Old But Not Forgotten: On The (Re)Return Of ‘American Football’
In the time since the release of American Football’s first LP in 1999, plenty has happened. In a completely unpredictable turn of events, Mike Kinsella has had a child, breaking the aeons-long cycle of emo frontmen being cursed to remain celibate for the rest of their lives. Their drummer, Steve Lamos, is a professor of English at the University of Colorado – his RateMyProfessor page is plagued by students not-so-subtly referencing his past. Emo bands naming themselves after sports they’ve definitely never played have become a fixture in the scene (shoutout to Modern Baseball please come back), almost certainly thanks to their influence. To this day, the first 5 seconds of ‘Never Meant’ are enough to induce anaphylactic shock in a certain subset of indie kids. Their power is undeniable, and watching their successful return is almost like seeing a prophecy being fulfilled. Except instead of Jesus rising from the dead again, it’s just American Football being resurrected, which is far cooler.
Reunifying in 2014, American Football released their second LP, to much fanfare – until people actually listened to it. It was widely panned by their fanbase of sad teens who weren’t even born when their first album was released (me included) and viewed as a soulless husk compared to the cult classic that their debut was. In retrospect, there’s nothing awfully wrong with it – it’s just missing the heart that their past effort had. Thankfully, this isn’t the case with the latest entry in their discography. LP3 is a true maturation of American Football’s sound, crossing over from their past math-rock sensibilities to ethereal dream pop without a hitch. The only complaint I have is that there’s no house on the cover this time.
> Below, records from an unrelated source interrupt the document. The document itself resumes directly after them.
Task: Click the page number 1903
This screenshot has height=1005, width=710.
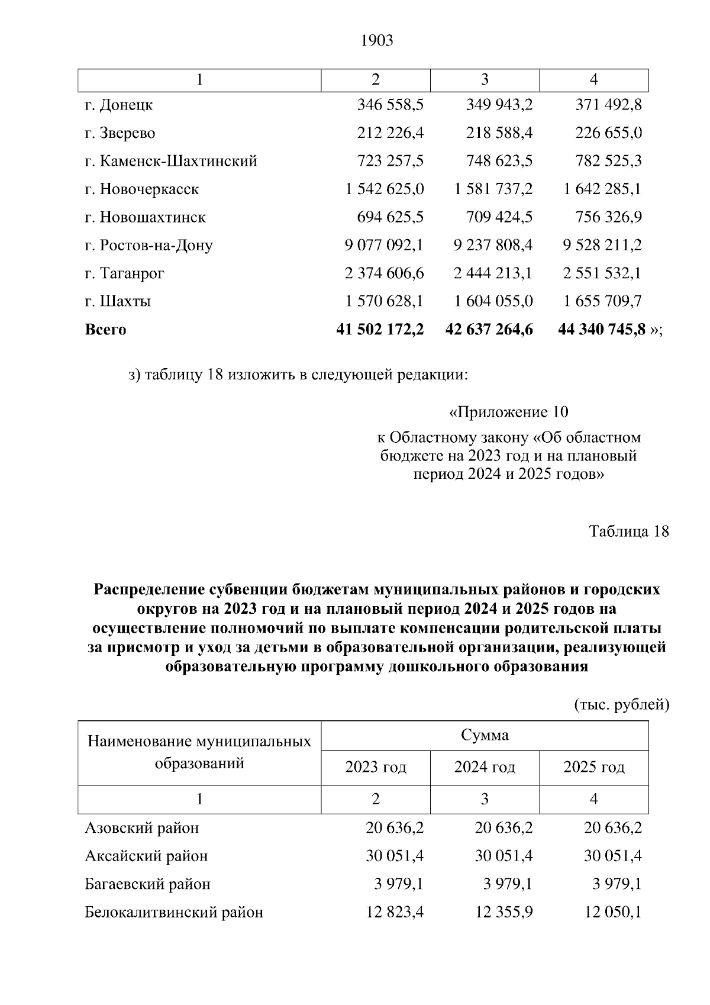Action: pos(376,41)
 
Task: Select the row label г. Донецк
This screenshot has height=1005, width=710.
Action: pos(119,105)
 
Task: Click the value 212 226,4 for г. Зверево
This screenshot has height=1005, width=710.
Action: pos(390,133)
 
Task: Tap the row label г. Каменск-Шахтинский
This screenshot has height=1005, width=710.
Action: pos(171,161)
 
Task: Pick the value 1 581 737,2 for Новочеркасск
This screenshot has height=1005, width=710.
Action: pos(493,189)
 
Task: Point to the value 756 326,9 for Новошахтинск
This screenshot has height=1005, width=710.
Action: pos(608,217)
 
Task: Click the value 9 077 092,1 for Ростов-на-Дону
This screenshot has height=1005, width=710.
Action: pos(384,245)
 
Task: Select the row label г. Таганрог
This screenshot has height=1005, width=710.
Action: pos(124,273)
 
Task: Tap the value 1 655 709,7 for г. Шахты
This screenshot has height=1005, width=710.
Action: pos(602,301)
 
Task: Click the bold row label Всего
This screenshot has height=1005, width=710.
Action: pos(106,330)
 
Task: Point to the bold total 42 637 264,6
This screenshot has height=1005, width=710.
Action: pos(489,330)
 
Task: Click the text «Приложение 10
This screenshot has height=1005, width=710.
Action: pos(508,411)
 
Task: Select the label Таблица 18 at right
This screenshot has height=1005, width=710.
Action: pos(628,532)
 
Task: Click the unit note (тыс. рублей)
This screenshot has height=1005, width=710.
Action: pos(621,704)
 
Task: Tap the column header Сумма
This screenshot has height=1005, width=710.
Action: pos(485,736)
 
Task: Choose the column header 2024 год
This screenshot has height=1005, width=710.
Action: pos(485,768)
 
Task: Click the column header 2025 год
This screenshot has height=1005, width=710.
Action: pos(593,768)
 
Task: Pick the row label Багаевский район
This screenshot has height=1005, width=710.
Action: pos(147,884)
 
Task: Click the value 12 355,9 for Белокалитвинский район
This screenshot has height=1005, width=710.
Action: pos(504,913)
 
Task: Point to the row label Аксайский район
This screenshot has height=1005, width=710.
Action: pos(146,856)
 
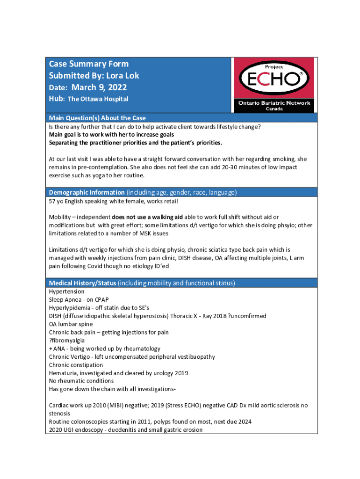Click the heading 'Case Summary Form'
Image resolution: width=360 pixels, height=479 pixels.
pyautogui.click(x=89, y=64)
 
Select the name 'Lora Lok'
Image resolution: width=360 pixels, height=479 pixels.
pyautogui.click(x=122, y=75)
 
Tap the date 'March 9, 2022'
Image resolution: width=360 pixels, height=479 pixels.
pyautogui.click(x=99, y=87)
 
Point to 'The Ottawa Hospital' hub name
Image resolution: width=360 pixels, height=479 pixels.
pyautogui.click(x=98, y=99)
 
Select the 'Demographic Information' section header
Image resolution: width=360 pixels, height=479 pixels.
pyautogui.click(x=86, y=192)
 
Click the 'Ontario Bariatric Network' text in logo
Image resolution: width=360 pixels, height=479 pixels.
pyautogui.click(x=274, y=103)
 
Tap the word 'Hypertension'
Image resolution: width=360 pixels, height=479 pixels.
pyautogui.click(x=67, y=291)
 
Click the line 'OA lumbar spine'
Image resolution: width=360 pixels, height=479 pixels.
pyautogui.click(x=71, y=324)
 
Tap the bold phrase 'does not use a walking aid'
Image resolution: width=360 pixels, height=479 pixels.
pyautogui.click(x=147, y=217)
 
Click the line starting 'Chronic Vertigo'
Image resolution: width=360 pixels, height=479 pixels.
pyautogui.click(x=132, y=356)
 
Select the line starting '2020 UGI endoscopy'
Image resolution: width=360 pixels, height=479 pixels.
pyautogui.click(x=126, y=429)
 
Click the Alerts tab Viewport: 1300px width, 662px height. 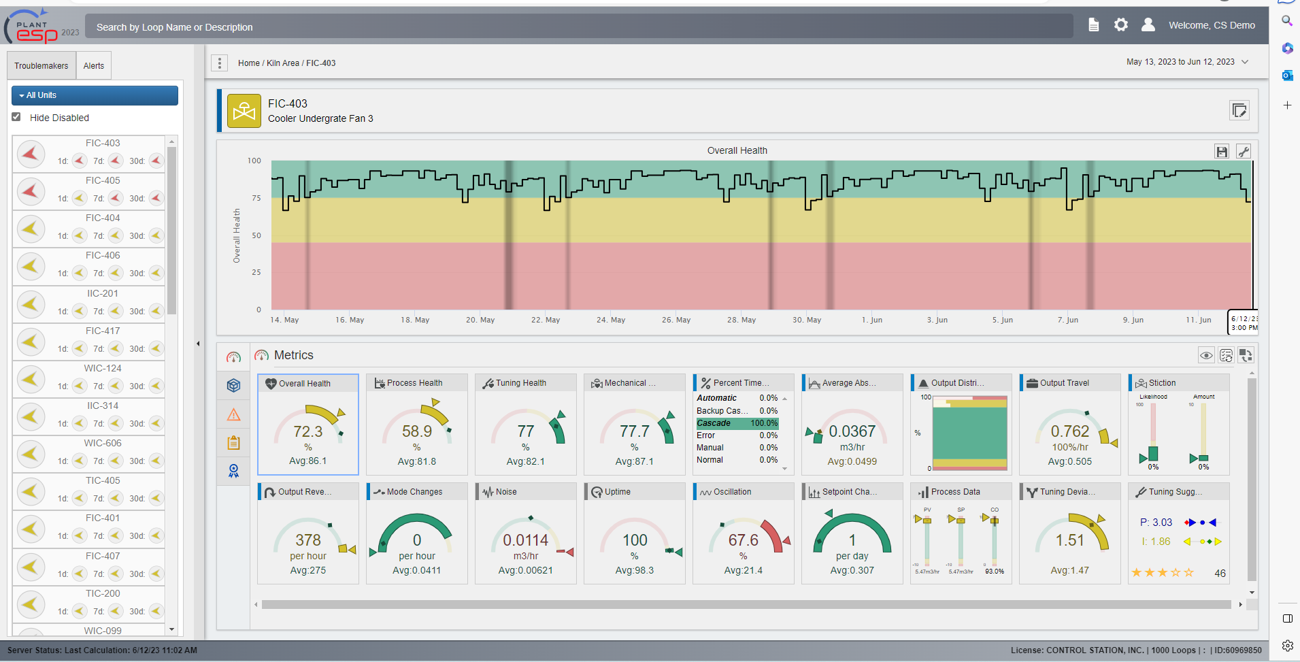[94, 66]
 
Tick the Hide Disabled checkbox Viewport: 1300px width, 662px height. [16, 117]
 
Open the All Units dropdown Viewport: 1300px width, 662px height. [95, 95]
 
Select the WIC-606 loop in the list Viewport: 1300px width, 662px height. [103, 444]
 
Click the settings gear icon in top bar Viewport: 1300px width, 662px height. [1120, 25]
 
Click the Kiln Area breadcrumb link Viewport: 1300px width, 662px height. [282, 63]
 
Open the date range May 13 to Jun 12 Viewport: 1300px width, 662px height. [1186, 62]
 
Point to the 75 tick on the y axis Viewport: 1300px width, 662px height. [256, 198]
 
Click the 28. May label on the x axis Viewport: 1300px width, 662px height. [741, 320]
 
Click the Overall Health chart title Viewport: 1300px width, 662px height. [737, 150]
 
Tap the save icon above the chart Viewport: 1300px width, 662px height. [1222, 152]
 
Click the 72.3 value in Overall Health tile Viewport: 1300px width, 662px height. [307, 431]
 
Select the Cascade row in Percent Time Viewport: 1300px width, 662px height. [737, 423]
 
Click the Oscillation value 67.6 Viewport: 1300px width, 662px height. [743, 540]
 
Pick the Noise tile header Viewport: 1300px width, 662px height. [506, 492]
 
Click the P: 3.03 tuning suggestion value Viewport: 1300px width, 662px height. [1156, 523]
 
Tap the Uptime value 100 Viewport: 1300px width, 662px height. [635, 540]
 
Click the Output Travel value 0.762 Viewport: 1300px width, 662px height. [1069, 431]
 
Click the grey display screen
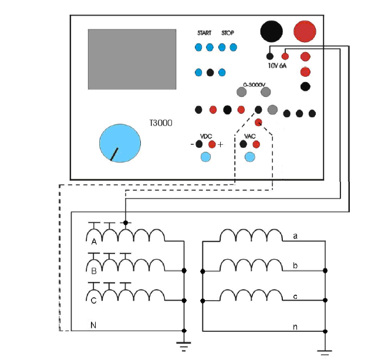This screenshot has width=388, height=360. click(132, 59)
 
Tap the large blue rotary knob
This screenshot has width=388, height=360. click(120, 143)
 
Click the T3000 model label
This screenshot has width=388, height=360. click(161, 123)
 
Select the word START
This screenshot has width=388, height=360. click(204, 33)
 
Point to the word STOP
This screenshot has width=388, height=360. click(228, 33)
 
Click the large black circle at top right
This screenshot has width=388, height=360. click(271, 32)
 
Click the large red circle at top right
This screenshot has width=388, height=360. click(305, 32)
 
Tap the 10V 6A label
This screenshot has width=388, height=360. click(277, 66)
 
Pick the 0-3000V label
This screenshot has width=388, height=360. click(254, 85)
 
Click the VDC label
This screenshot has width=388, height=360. click(206, 136)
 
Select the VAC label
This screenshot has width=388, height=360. click(249, 136)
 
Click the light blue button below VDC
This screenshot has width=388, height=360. click(205, 157)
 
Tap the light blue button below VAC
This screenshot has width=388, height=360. click(249, 157)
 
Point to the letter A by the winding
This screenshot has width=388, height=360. click(94, 242)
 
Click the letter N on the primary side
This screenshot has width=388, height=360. click(93, 325)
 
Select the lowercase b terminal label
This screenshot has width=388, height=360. click(295, 266)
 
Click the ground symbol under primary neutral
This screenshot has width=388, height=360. click(184, 346)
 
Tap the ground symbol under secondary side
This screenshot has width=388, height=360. click(325, 352)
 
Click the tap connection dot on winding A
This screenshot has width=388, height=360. click(126, 223)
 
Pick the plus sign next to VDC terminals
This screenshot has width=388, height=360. click(220, 144)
American Football could have retread old ground and released another generic emo album, and, while LP3 is truly excellent, there are certainly arguments to be made in favour of hearing middle-aged Kinsella whine about girls as if the past 20 years hadn’t happened. With LP3 they go above and beyond, leaving it arguable if they can even be considered ‘American Football’ – Kinsella’s own work on his solo project, Owen, has clearly been a strong influence. It is impressive to see such a titan of the scene be able to shift their sound entirely, transcending the boundaries of their assigned genre while keeping what made them so unique in the first place.
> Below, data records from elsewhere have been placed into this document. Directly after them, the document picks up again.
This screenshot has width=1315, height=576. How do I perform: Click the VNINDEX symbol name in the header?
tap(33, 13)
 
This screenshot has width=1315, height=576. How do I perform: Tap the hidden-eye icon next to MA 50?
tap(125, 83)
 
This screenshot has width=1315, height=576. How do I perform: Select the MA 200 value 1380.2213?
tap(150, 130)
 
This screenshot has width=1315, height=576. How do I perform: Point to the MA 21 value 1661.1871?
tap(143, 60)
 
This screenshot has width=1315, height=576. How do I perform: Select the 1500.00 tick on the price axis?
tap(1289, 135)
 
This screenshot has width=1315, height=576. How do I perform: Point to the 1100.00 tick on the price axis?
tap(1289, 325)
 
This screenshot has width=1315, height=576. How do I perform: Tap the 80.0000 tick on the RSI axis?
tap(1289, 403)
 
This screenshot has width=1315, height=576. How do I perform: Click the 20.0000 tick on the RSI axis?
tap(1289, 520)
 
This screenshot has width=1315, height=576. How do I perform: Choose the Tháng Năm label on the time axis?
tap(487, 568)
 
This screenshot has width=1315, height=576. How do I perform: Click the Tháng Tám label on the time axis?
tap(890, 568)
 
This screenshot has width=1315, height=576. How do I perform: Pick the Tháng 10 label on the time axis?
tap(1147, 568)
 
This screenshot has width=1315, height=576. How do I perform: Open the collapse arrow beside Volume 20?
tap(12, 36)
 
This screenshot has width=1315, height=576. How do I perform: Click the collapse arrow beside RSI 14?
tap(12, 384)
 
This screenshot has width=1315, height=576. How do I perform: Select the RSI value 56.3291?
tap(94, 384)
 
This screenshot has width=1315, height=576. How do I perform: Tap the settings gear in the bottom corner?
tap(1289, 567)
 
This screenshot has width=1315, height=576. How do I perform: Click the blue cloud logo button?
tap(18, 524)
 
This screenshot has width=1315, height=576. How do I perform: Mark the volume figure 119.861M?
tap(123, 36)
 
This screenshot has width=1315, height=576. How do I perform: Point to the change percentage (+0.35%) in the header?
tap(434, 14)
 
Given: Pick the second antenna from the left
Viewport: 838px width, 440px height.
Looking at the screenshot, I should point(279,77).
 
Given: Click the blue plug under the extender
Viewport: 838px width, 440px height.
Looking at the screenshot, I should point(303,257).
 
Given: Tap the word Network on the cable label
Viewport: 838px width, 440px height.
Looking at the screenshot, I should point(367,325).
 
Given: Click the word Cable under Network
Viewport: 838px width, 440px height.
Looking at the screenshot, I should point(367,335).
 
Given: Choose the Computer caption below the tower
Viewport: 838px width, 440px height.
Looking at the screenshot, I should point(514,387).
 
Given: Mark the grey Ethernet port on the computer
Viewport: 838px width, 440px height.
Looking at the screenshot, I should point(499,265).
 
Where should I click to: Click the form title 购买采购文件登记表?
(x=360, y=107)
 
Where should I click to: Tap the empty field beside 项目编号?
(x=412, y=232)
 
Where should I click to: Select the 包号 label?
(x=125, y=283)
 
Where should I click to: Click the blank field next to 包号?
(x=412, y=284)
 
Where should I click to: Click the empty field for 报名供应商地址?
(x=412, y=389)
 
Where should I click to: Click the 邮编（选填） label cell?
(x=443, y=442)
The album’s opener, ‘Silhouettes’, immediately sets the tone, ushering in the band’s new direction with gusto. A stand-out track is ‘Heir Apparent’, with its haunting choral outro and twinkly guitar lines. Kinsella’s breathy vocals are offset by a sharply ascending piano that fades in and out like a death knell. ‘Doom in Full Bloom’ feels like the band making a tentative foray into post-rock, clocking in at a hefty 7 minutes and 49 seconds to make it the album’s lengthiest track. It ebbs and flows, culminating in a resounding crescendo that melts away into the next song. The features alone are enough to make the album something special. Slowdive’s Rachel Goswell lends her ghostly vocals to ‘I Can’t Feel You’, and her inclusion certainly validates the shoegaze influences that are found on some of the album’s longer songs. In possibly the greatest crossover of all-time between pop-punk and emo, Hayley Williams makes an appearance on ‘Uncomfortably Numb’ in a duet with the crooning Kinsella.
The introspective and carefully woven lyrics are a far cry from the “teenage feelings” of LP1. Where the appeal of their debut mostly came from the highly technical guitar work rather than the admittedly lacklustre lyrics, LP3 manages to impress by combining strong lyricism with impressively crafted riffs. The complexity of each song and the interplay between each instrument makes for a wonderful experience, making the album a treat for repeat listens.